Welcome, then, to coalition Britain – a nation which the OECD has just confirmed is entering a double-dip recession, where the poorest in society are having their living standards cut as a result of austerity economics which, except in terms of enriching the few, simply isn’t working; in which the Treasurer of the ruling political party has just been found out offering access to the Prime Minister for cash; which has just effectively abolished its National Health Service, once seen as the envy of the world, by removing the obligation for the Secretary of State to provide healthcare and introducing the framework for a charging regime. And the main topics of mainstream political discourse – an imaginary fuel crisis and a bust-up about pasties. It’s like an Ealing Comedy. Any moment now one expects Margaret Rutherford to appear from the door of No 10, exhorting England to be a nation once more.
The American sociologist Daniel Boorstin developed the theory of pseudo-events – events in which events which serve to do little more than simulate an ideologically-generated reality become more “real” than reality itself. It is clear that in coalition Britain we are far beyond that. Faced with a reality that does not conform to the neoliberal narrative, events must be generated, using an ideologically-driven mass media and, recently, a BBC that is looking increasingly compliant in the Tory agenda. And that is what has happened. Had hapless Ministers been realistic, and not started talking about fuel shortages, the tanker drivers’ dispute would have been quietly resolved. This intervention raises the stakes for all parties and just causes more problems.
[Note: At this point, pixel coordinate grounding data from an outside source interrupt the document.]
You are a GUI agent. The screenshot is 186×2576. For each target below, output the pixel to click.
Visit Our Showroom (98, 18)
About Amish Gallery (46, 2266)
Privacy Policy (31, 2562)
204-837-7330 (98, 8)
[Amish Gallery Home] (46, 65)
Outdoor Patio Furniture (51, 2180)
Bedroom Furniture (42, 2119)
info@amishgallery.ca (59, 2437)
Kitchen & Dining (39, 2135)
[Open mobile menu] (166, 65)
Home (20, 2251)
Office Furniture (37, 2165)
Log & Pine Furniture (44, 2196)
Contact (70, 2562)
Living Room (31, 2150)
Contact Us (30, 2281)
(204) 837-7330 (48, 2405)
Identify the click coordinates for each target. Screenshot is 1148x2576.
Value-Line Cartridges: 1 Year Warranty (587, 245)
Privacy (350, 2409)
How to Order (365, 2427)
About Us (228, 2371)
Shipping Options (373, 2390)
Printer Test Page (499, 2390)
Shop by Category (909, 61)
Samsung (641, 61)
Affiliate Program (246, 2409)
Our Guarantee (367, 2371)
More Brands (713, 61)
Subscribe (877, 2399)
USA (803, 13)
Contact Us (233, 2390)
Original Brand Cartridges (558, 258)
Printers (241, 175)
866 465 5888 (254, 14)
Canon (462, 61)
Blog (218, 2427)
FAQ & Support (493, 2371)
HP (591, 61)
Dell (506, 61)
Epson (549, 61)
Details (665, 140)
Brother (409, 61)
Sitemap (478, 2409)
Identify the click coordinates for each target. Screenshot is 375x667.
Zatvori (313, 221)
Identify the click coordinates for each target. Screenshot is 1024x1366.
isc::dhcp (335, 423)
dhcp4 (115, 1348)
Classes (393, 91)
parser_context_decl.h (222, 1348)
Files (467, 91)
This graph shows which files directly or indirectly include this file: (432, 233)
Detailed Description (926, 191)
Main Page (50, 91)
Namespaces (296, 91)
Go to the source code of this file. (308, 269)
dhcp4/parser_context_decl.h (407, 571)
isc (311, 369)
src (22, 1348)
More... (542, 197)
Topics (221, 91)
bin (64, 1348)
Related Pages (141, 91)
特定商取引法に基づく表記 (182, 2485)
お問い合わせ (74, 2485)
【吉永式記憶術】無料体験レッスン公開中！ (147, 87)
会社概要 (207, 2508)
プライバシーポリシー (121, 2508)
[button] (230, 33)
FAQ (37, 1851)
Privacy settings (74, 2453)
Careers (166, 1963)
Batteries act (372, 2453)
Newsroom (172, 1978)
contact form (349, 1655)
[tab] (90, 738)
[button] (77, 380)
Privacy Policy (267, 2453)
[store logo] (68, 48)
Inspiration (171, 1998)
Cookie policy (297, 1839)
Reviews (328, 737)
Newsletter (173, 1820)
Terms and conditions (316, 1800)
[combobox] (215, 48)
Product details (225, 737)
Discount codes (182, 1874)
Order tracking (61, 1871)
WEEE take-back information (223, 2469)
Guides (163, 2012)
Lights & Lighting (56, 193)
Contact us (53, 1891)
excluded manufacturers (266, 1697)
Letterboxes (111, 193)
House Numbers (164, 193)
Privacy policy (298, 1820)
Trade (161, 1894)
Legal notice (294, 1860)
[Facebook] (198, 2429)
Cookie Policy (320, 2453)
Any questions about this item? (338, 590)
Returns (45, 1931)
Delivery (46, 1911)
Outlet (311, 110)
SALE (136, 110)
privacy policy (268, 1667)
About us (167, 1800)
It’s ridiculous.
What it is not, of course, is government. It’s actually an abandonment of Government – a deliberate abdication of responsibility in order to promote an ideological narrative. A responsible, adult, empirically-based Government would not have advocated panic-buying, or indulged in idiotic stunts involving pasties. And sooner or later – even with an official opposition that appears to be wholly compliant in the ideological narrative – reality will bite back. And the result may not be edifying or pretty.
*non-British readers may not be aware that “pork pie” is rhyming slang for a lie.